Self Care Like a Pro

May 13, 2017

Becoming an IFBB Pro was certainly one of the most incredible experiences of my life! Some people know from day one that they want to compete for this title. I’m often asked if I ever had a doubt that I would make it this far. To be honest, when I started, I didn’t even entertain the idea of winning a show, much less becoming a Professional Athlete.

My journey to the OPA stage started in 2012 when I woke up and decided that I wanted to be a Figure Competitor. At first my concern was that I would be uncompetitive because of my age, but after some research, I realized that there was a master’s class within the OPA. For me, competing in this sport was the perfect avenue to show myself what I was made of, to test my limits and to also help me through a difficult life transition at the time. Of course I liked the physique that went along with it, but that was never the reason why I started.  I admired the determination and dedication of the figure athletes at my gym.

I trained for close to two years on building the figure frame that the OPA judges were looking for before starting my first contest prep in May 2014. Working hard in silence, I got up every morning at 5am to train and this dedication improved my confidence tenfold. After enlisting the help of a one of the best contest prep coaches in Canada, Adam Headland, from Team T-Rex Training, I earned 10 first place trophies which included 3 overalls titles. I became a Canadian National Figure Champion in 2016 and although I didn’t win a pro card like people had hoped, I was floored at the results! Looking back now, I realize that I had a limiting belief that one can’t just go into their first Nationals and win a pro card! I worked for 3 weeks on letting go of that resistance and believing that it was possible for me. This made winning an IFBB Pro card at North Americans that much sweeter of a victory indeed!

Working through limiting beliefs is an important factor on how competitive you will be in any sport. Before starting my first contest prep, I had some limiting beliefs about sticking to my diet for 16 weeks and this was not going to serve me well at all. I worked every single day on the mental shift necessary to change my beliefs and I did so by creating my own performance statements. Exercising the “muscle in your head”, so to speak, with sets and reps made the rest easier and fun! There’s a saying that anything worth having is hard to get and I think that’s true only I you don’t believe you are deserving of it. With some reflection, there is an unconscious mental script that is self-sabotaging your best efforts. Most people struggle through prep and believe that it has to be so, but I know it doesn’t have to be as painful as people think or make it out to be. I am not saying that contest prep is a walk in the park. If it were that easy to get to the pro level, it wouldn’t be as sweet a victory. It really is about your personal journey to the stage and how your self-awareness grows.

The success that I’ve had in this sport I credit to consistent practice of mental conditioning and Neurolinguistic programming. What I love about competing is the laser focus it gives you and I now know that Self-Care and Peak Performance is what I am incredibly passionate about. The mental aspect of performance is a key variable often not included in weight loss and contest prep coaching, and is a service available to my clients too.
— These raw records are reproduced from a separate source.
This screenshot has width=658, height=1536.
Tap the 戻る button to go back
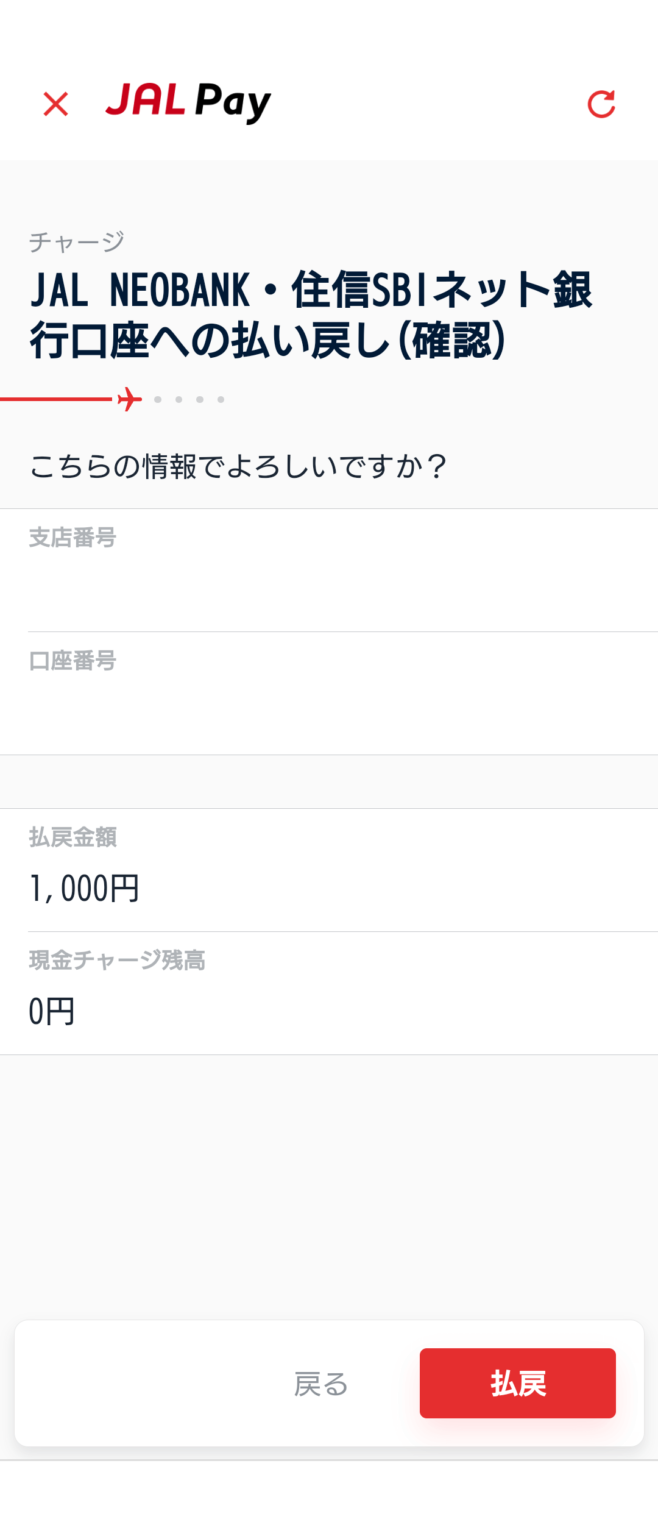click(320, 1383)
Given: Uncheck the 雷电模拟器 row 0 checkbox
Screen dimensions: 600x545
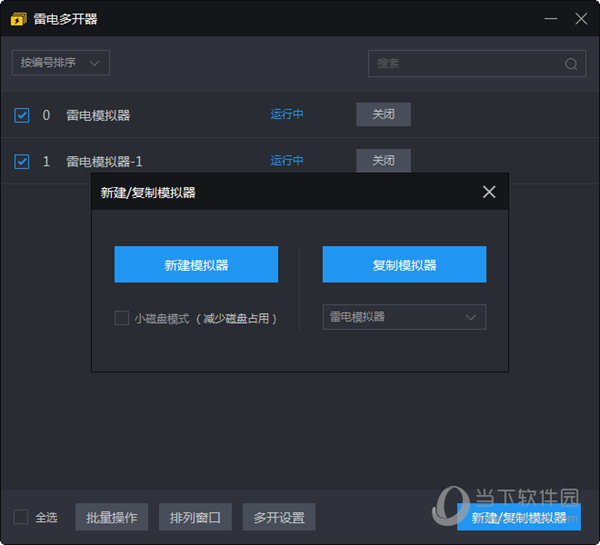Looking at the screenshot, I should tap(22, 115).
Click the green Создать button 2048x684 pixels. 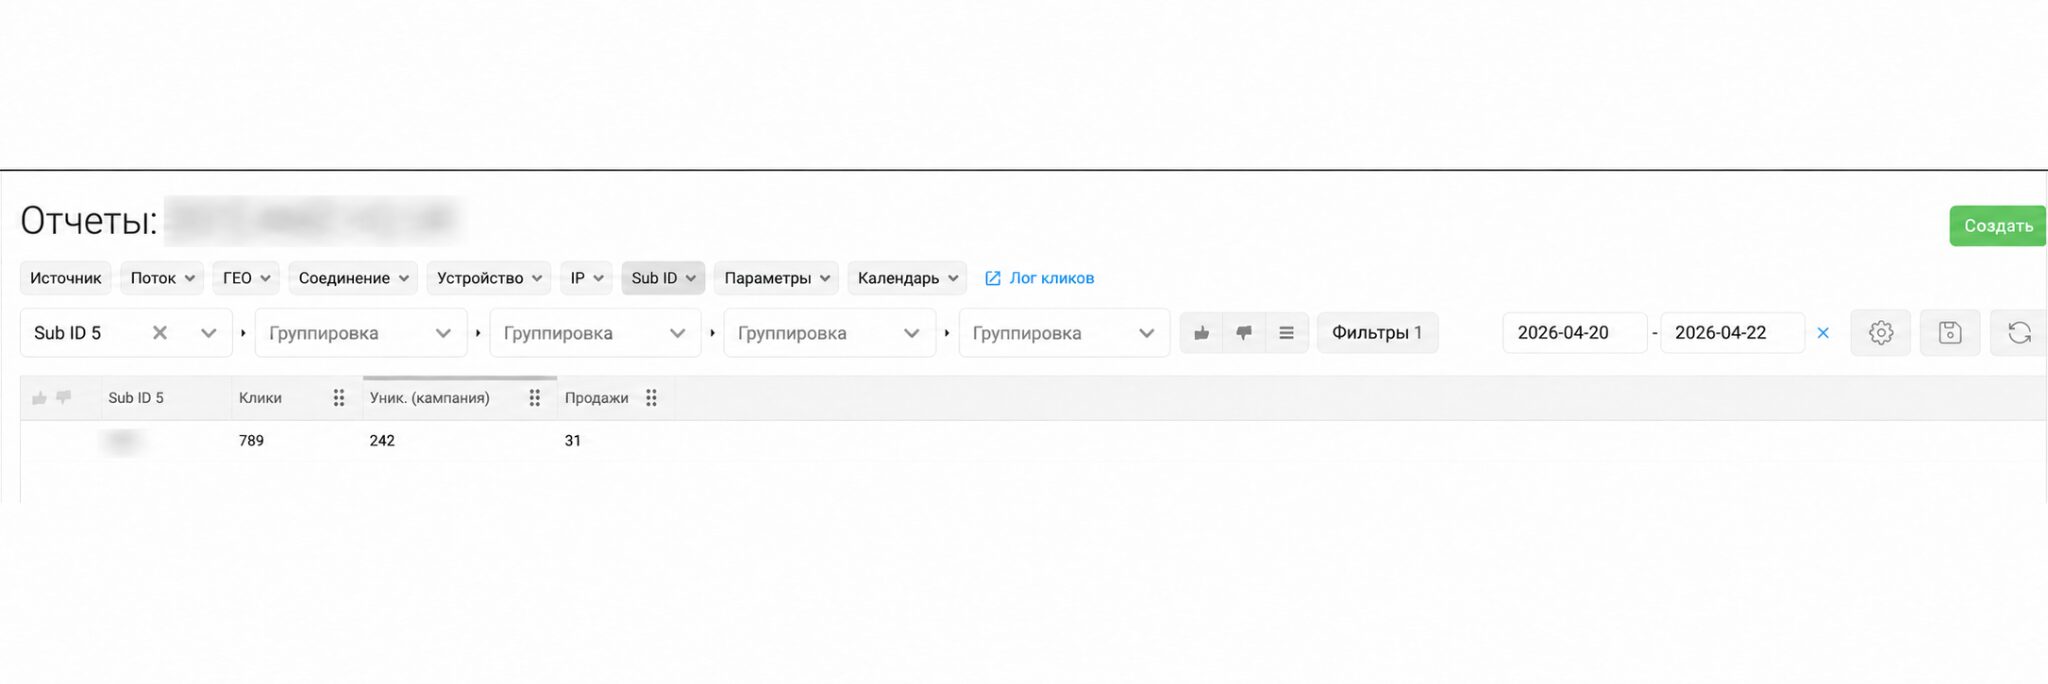coord(1997,226)
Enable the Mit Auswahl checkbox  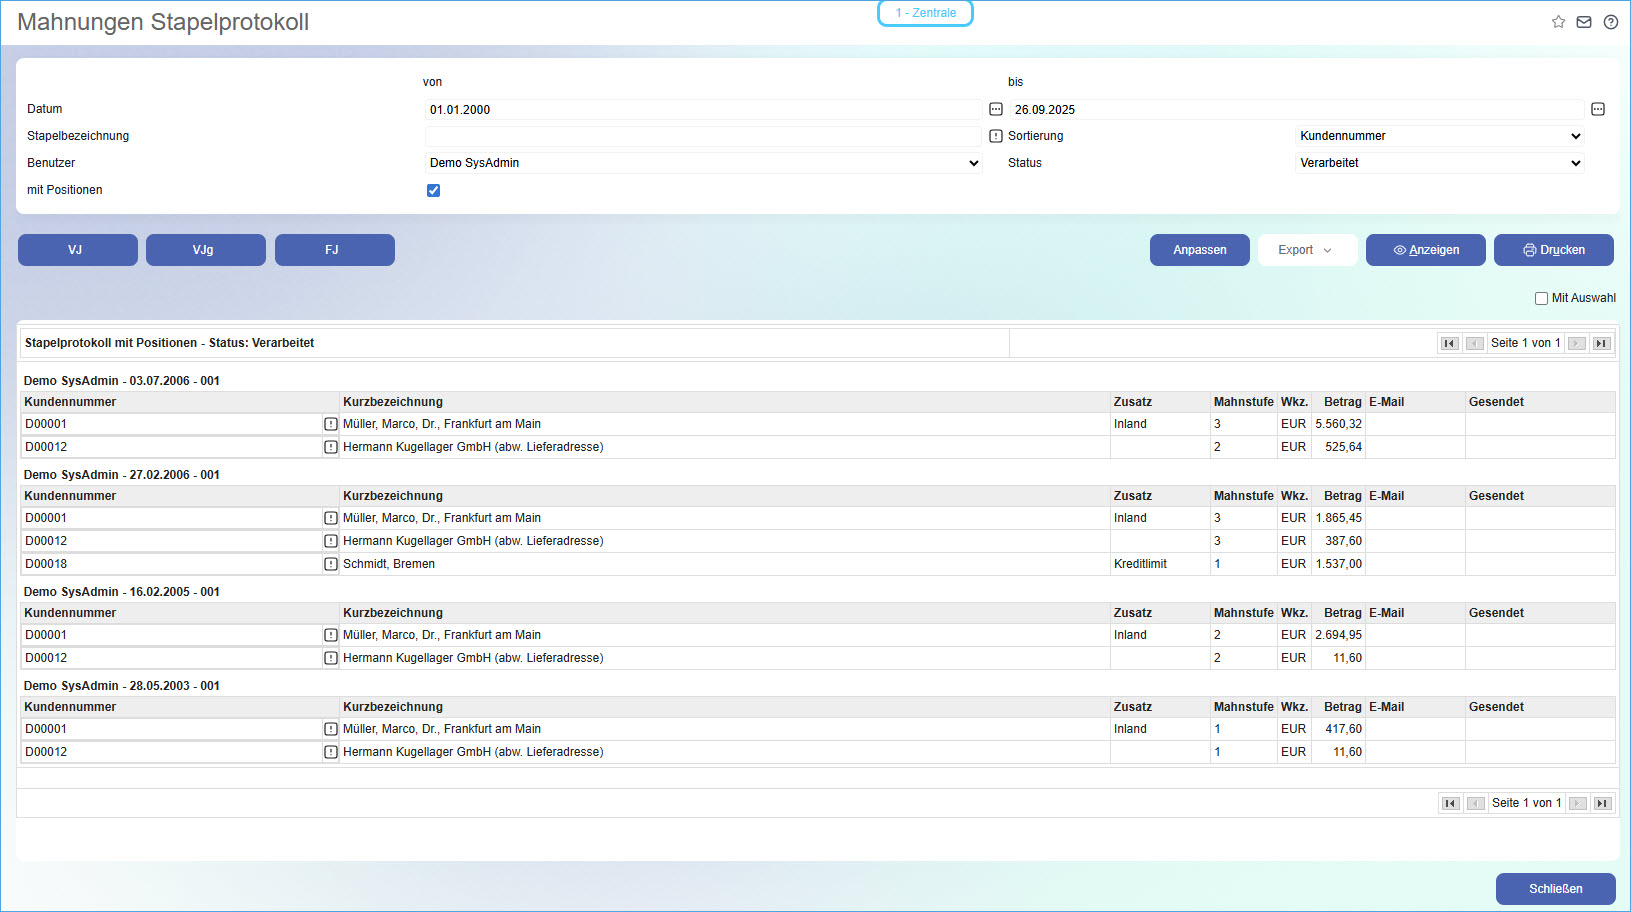pyautogui.click(x=1541, y=298)
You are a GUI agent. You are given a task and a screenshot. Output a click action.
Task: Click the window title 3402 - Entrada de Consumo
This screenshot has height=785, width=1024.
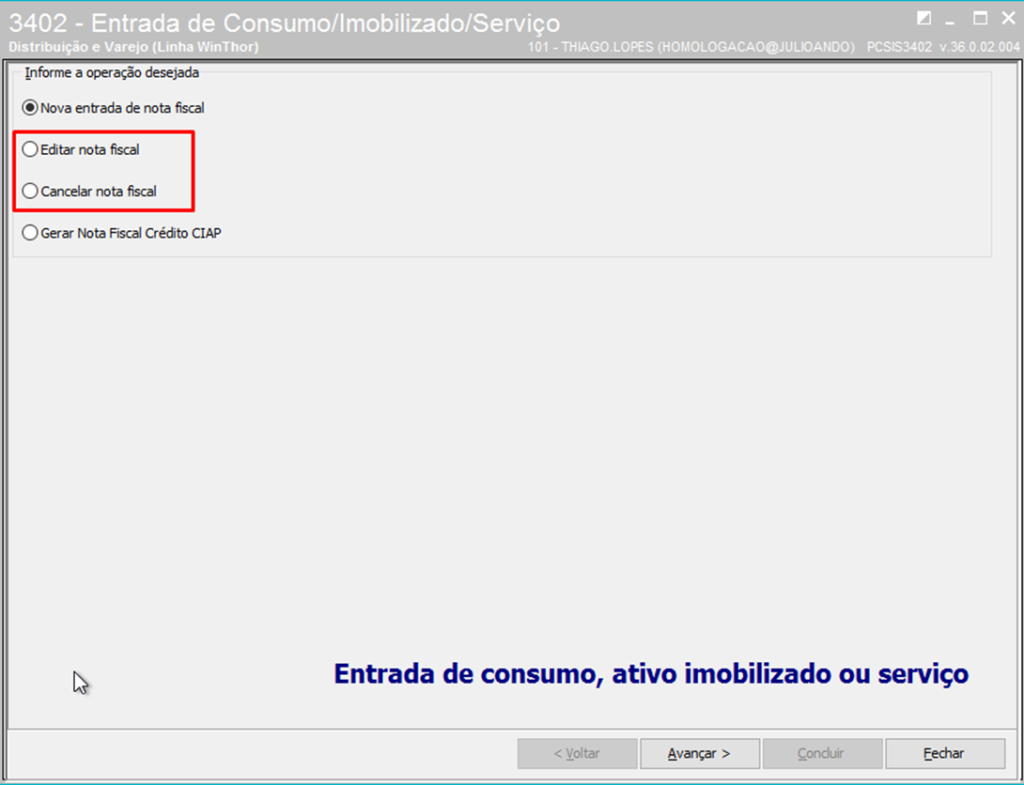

Essentially this involves learning how to condition your mind to feel, say, and do the right things, at the right times for peak performance to achieve your goal no matter what the circumstances.

Below is my Personal Self Care & Peak Performance Program:

  1. Set your tone for the day with 15 minutes of guided meditation for physical or general well being.
  2. 30 minute walk at lunch time while listening to an inspiration talk.
  3. Performance statements getting ready to go to the gym to motivate me and between sets if I am struggling or tired.
  4. Inspirational talks while I train.
  5. During prep, I do 10 minutes of foam rolling, breath work, and then visualizing my stage performance in full detail like a movie from the 1st person perspective.
  6. 25 minute guided meditation before bed and I often fall asleep to it. The topic can be about anything I am having a challenge with at the time, be it getting in the zone, sticking to my diet, believe in yourself or mental imagery for sports.
  7. Some days I don’t have a chance to get this all in and that is OK. If there is only one thing you can do, I would focus on meditation upon waking, as this is the most beneficial time to set your tone for the rest of the day. I also highly recommend getting your own personalized script based on your personal challenges, limiting beliefs and goals. It is incredible the changes that happen naturally when included these tools. And best of all, it only requires you listen. Life becomes so much easier without even trying and you’ll start to notice that you’re having more fun. Just imagine the competitive edge it will give you too!